Overall, the researchers estimate public charge could affect 13.2 million immigrants on Medicaid, including 7.6 million children, who consume nearly $70 billion in Medicaid and Children’s Health Insurance Program services annually.

When people begin to unenroll from Medicaid, the rise in uninsured people who still need health care will lead to fewer Medicaid reimbursements and a corresponding increase in uncompensated care costs. That will be particularly hard on rural hospitals, in part because rural communities rely more heavily on Medicaid coverage than their urban counterparts due to the lower number of other insurance options and high poverty rates.

While the majority of immigrants in the United States live in urban areas, they are making up an increasing share of rural communities. When rural hospitals experience even a relatively small drop in income from losing these patients, Manatt researcher April Grady notes that it “can have an outsized impact.”

Texas, California, and Nevada could see particularly acute chilling effects for their immigrant residents in both urban and rural areas if the public charge rule is approved, thanks to their large immigrant communities. Texas is already struggling with hospital closures, where changes to Medicaid policy, along with the state’s refusal to expand the program, have hit rural facilities hard.

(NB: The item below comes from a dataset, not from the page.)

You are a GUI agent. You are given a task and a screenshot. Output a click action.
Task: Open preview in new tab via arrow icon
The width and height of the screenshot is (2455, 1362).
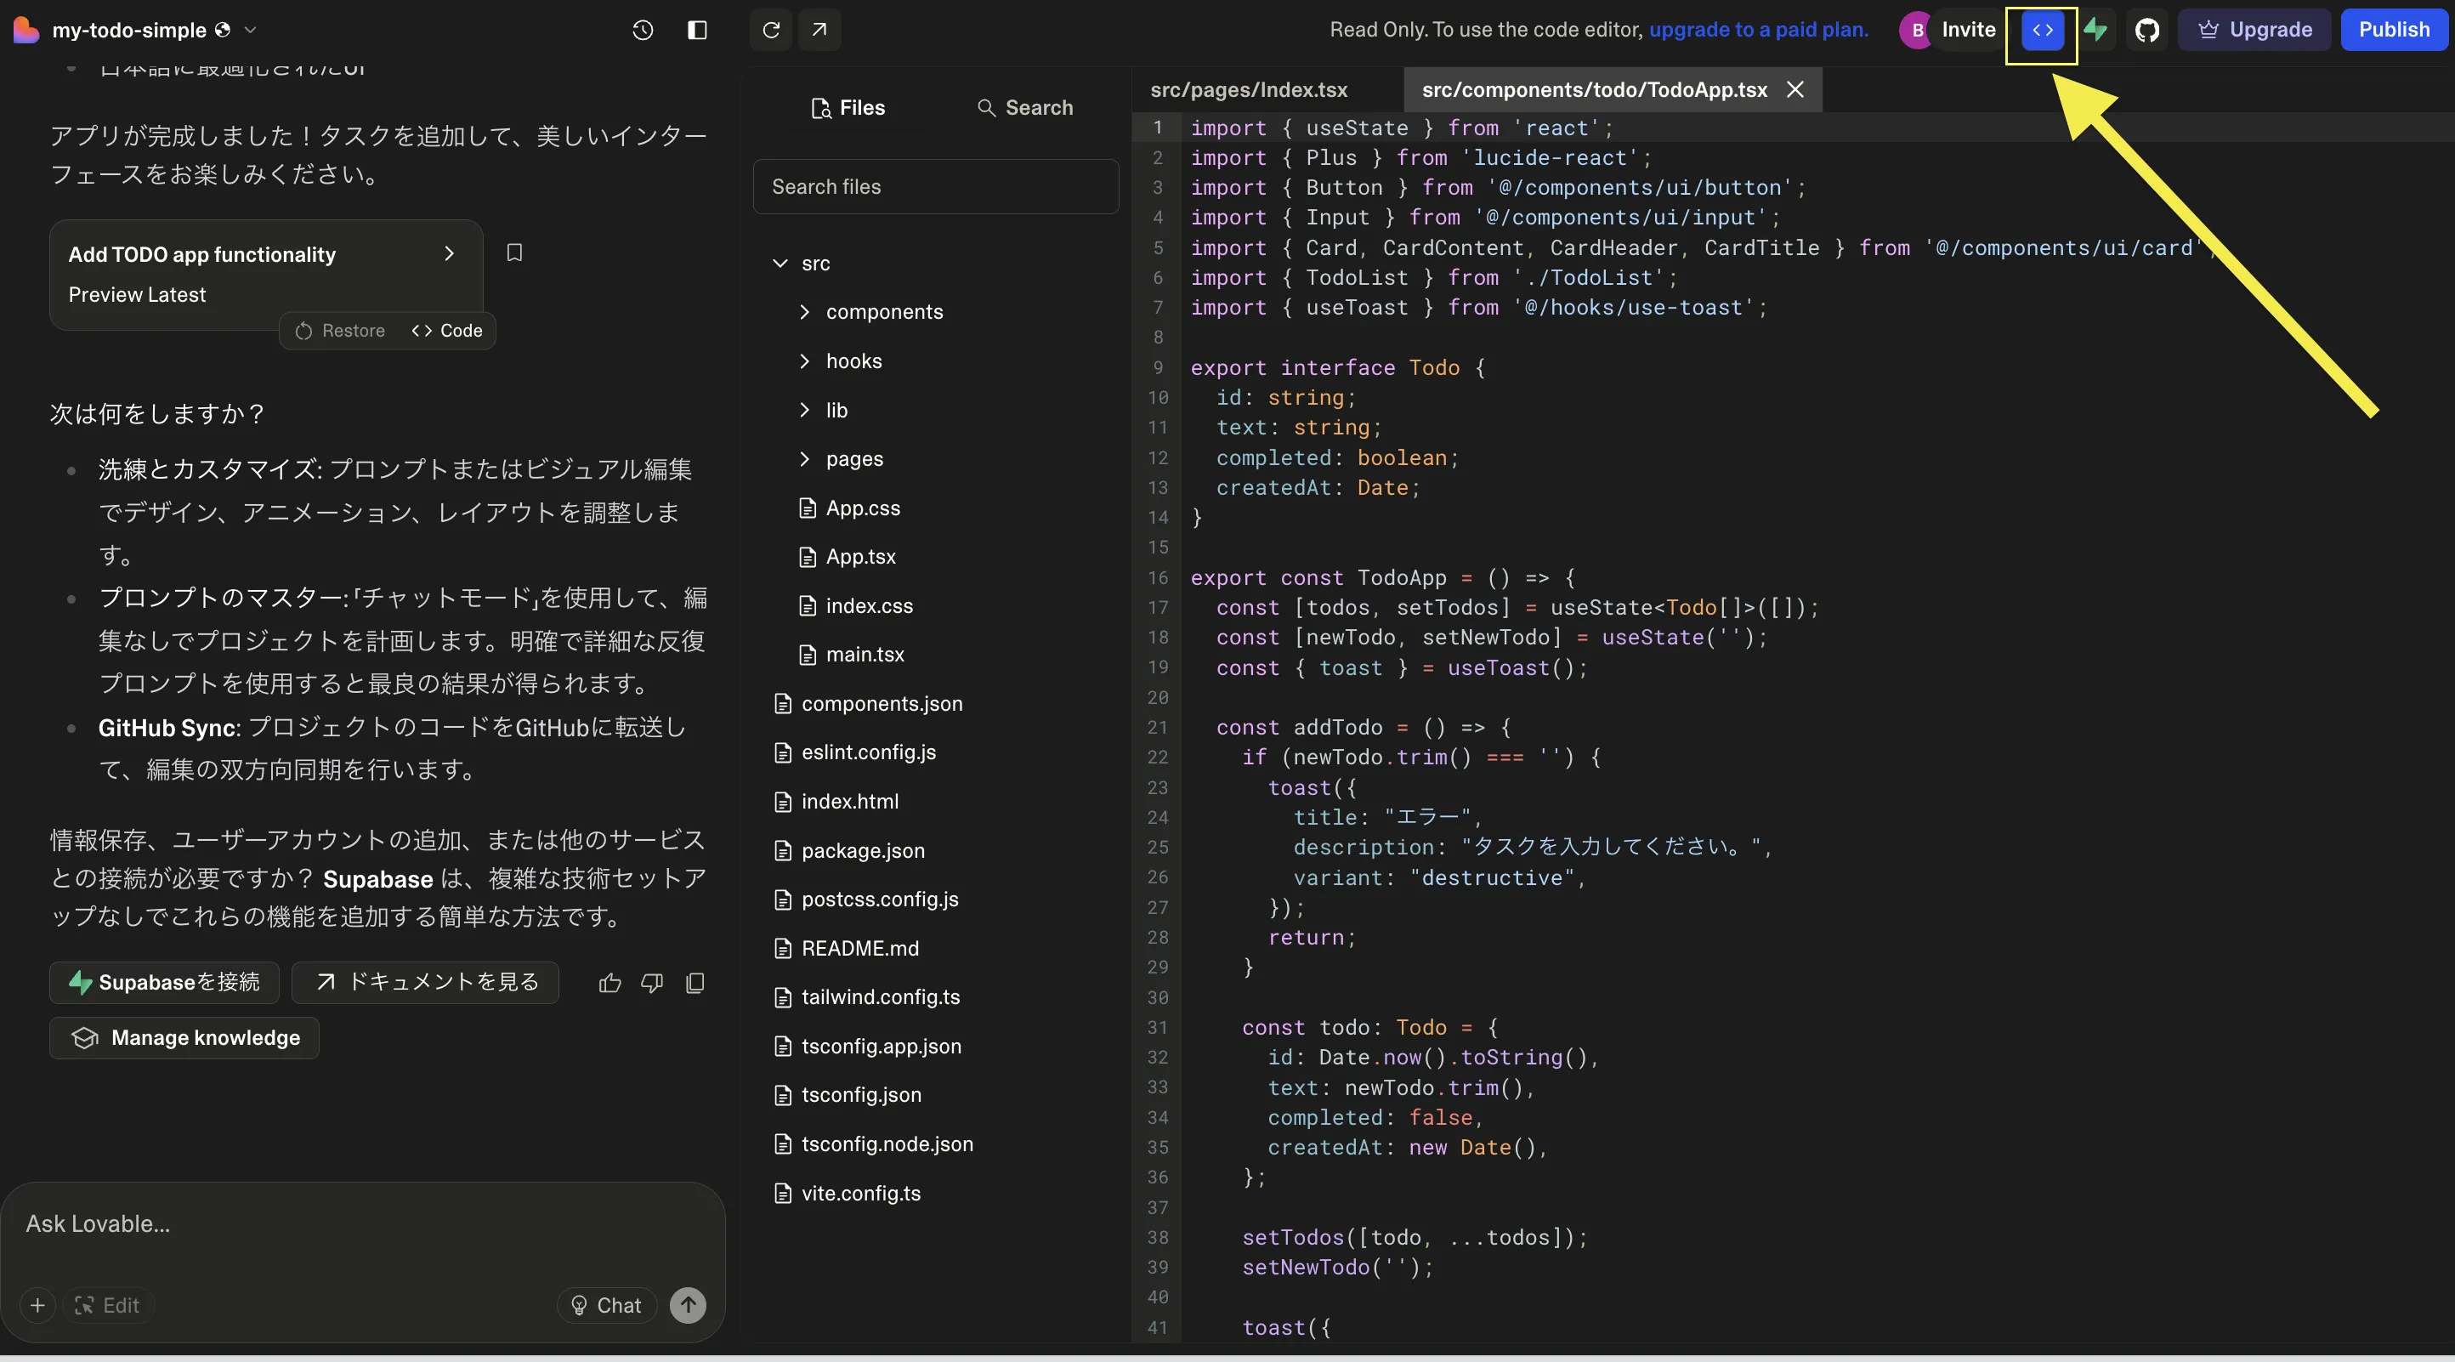point(819,30)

When the sole hospital in a rural community closes, it forces patients to search further afield for care, a particular concern with obstetrical and emergency treatment. It also has a wider negative economic impact. “In rural communities,” said George Pink, Deputy Director of the NCRHRP, “the hospital is the largest or second-largest employer in the region. When that source of employment goes away, there are often ripple effects.” This can extend to companies considering relocation but reluctant to do business in an area that lacks a hospital or doesn’t provide sufficient hospital services, depriving rural regions of economic opportunities. Sharita Thomas, a research associate with the North Carolina Rural Health Research Program (NCRHRP), observed that there have been 90 rural hospital closures since 2010, many in the South, with more on the horizon. 68 percent of rural hospitals vulnerable to full closure are Critical Access Hospitals, which are facilities that are at least 35 miles away from other hospitals, maintain 24/7 emergency care, and meet several other criteria to receive unique benefits designed to make them more financially stable, including cost-based Medicare and in some cases Medicaid reimbursement.

Even if hospitals facing budget constraints don’t close, they could start cutting programs, with labor and delivery a frequent early target. When cuts fail to achieve the desired goal and get more drastic, a floundering hospital may ponder a merger with another health care entity. Hospital mergers in urban and rural areas alike are rapidly accelerating, with 102 in 2016 alone and a comparable number in 2017. Many of the hospital chains gobbling up smaller competitors are Christian, with the Catholic hospital system in particular expanding rapidly and cutting off access to reproductive health services in the process.

Public charge could have another unintended consequence on rural hospitals, where physicians from immigrant backgrounds make up an important component of health care access. Many rural communities are counting on immigrants to meet health care provider shortages, offering incentives to those willing to work in underserved communities. Physicians have already warned that the executive order restricting entry from majority-Muslim countries is detrimental to health care access in the U.S. and this rule could be another deterrent.

Determining the impact of public charge on rural hospitals “really is a bit of a numbers game,” said Grady, but it’s a game that the federal government has been unwilling to play. She added that while the proposed rule hints at issues like people being afraid to seek emergency care and mixed-status households withdrawing from benefits, it declined to provide estimated fiscal and social impacts.

“There’s administration hurdles that are not fully explored in the proposed rule,” she said.